Elle passait le plus clair de son temps sur la terrasse, malgré le froid glacial de cet hiver-là, assise à contempler les toits de Paris, ou le regard perdu sur les plantes exotiques en bacs, protégées par des bâches en plastique...
Dans un peu plus d'un mois, son congé de maladie serait terminé, et elle pourrait alors, reprendre son travail. Mais plus le temps passait, et plus elle se disait qu'elle aurait préféré y retourner dès maintenant.
En fait, elle supportait de moins en moins de rester dans l'appartement. À chaque fois qu'elle passait devant la chambre de Theo, dont elle conservait la porte fermée, elle avait l'impression qu'un étau lui broyait le cœur.
Plus les jours passaient et plus elle avait envie d'aller s'enfermer dans son studio.
Les rares moments où elle sentait qu'elle pouvait laisser libre cours à sa peine, c'étaient lorsque de temps en temps, Claire, sa collègue de travail, l'appelait pour prendre de ses nouvelles. Mais c'était surtout en présence de Maria qu'elle pouvait réellement laisser parler son chagrin. Histoire de ne pas devenir complètement folle à ne rien faire de toutes ses journées, elle l'aidait. Elles faisaient le ménage ensemble, afin de discuter. Léa pouvait se confier à elle, et lui parler du vide abyssal qu'avait laissé dans son cœur son petit Theo, mais aussi du sentiment de culpabilité qu'elle ressentait.

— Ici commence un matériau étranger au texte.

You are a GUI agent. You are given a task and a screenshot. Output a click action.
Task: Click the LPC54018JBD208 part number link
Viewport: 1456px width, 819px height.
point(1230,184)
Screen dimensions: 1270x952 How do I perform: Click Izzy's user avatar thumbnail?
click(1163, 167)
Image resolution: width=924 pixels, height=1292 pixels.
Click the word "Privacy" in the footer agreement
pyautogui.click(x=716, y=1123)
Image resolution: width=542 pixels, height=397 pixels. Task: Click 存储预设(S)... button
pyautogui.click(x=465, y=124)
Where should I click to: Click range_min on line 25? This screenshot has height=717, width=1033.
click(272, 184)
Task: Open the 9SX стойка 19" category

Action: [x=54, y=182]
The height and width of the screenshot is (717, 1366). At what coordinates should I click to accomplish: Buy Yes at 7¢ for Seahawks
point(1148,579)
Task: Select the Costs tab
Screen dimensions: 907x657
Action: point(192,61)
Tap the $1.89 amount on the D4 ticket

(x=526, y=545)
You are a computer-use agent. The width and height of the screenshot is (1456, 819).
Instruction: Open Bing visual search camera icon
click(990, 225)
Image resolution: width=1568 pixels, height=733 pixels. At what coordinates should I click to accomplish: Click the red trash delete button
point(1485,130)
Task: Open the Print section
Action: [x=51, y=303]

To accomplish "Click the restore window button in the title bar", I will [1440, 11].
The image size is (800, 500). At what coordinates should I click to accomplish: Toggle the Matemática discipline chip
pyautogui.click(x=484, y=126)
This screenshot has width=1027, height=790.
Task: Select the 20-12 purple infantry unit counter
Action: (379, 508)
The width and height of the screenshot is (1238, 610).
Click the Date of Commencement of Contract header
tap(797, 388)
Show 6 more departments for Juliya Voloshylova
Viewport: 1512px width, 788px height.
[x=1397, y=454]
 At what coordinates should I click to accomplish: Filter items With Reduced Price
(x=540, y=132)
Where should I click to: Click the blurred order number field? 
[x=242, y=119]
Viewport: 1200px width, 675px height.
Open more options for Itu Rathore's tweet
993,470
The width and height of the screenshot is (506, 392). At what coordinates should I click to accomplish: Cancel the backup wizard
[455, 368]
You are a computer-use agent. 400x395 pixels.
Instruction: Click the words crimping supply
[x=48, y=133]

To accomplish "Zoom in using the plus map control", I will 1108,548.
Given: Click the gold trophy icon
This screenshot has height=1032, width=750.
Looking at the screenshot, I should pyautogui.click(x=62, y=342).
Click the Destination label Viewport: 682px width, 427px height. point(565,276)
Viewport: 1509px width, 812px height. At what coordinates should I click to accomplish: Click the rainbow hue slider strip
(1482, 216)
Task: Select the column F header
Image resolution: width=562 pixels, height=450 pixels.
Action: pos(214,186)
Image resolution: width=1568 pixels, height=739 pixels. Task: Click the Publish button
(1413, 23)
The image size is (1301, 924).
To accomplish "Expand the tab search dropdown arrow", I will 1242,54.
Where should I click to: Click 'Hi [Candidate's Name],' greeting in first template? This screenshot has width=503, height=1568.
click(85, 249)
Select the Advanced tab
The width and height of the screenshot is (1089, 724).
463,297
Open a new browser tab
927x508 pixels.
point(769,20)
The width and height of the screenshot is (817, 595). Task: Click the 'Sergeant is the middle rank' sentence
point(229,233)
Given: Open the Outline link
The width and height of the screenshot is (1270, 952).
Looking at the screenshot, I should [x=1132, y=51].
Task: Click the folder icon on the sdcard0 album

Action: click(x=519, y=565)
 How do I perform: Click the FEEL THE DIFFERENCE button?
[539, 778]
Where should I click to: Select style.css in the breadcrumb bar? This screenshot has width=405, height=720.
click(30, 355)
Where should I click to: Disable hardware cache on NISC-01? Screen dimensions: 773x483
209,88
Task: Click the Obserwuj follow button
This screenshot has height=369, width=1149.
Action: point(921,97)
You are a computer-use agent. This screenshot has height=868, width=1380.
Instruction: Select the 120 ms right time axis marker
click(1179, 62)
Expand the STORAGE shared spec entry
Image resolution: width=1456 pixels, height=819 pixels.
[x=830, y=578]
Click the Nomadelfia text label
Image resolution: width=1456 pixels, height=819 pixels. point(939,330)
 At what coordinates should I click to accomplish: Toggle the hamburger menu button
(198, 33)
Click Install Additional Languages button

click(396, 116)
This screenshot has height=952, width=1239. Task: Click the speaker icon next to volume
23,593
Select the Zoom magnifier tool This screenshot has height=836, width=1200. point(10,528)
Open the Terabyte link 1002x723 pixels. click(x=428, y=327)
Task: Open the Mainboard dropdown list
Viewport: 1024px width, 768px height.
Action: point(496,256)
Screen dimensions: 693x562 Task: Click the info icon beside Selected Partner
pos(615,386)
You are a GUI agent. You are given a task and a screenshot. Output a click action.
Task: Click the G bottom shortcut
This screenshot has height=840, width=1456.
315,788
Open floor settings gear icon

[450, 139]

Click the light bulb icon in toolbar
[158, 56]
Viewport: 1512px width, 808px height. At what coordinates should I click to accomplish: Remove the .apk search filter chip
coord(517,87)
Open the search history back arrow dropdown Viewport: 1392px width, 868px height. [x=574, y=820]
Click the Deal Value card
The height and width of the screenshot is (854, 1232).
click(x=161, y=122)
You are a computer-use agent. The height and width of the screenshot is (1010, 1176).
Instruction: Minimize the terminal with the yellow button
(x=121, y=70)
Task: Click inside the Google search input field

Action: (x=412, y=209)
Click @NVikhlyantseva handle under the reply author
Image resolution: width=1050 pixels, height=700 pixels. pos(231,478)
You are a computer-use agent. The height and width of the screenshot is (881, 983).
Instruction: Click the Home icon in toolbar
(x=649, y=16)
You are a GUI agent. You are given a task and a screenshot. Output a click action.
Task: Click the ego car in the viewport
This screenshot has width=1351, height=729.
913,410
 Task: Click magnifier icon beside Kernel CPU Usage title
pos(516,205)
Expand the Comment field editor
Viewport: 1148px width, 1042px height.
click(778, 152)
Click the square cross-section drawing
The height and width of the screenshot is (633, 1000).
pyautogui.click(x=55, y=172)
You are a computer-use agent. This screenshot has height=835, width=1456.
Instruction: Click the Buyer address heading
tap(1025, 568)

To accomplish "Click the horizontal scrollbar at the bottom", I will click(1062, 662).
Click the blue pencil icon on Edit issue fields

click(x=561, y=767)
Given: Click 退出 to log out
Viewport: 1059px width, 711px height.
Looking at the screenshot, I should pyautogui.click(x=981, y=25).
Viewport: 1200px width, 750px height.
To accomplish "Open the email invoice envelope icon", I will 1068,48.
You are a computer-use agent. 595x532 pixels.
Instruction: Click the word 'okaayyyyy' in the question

Pourquoi n'était-elle pas restée, tout le temps allongée, comme le lui demandait Dimitri ? se reprochait-elle souvent.
Maria, toujours, la rassurait.
— Allons ! Ce n'est pas parce que vous avez fait tourner une machine ou deux, ou que vous avez rangé la vaisselle que votre bébé est mort, s'exclamait-elle. Moi non plus, je n'aurais pas pu rester dans le lit toute la journée. J'en aurais sans doute fait beaucoup plus que vous. Et, si les médecins avaient pensé que c'était nécessaire, ils vous auraient fait hospitaliser. Mais ce n'était pas prévisible. C'était ainsi. Votre bébé n'était malheureusement pas assez fort pour vivre. Il ne faut pas vous sentir coupable, cela ne sert à rien.
Puis un jour, elle avait ajouté :
— Ce que vous devriez faire Dimitri et vous, c'est de reprendre une vie normale, et de mettre le plus vite possible un autre bébé en route.
Et Léa, à ces mots, avait détourné le regard.
Normal ? Comment quoi que ce soit pourrait désormais être normal ?
Jamais auparavant, Maria n'avait fait allusion au fait que le couple faisait chambre à part depuis des mois. Peut-être au début s'était-elle dit que cette situation était liée à la grossesse de Léa ? En tout cas, elle devait sûrement se demander pourquoi Dimitri ne réintégrait pas maintenant leur chambre. Léa elle-même se posait la question.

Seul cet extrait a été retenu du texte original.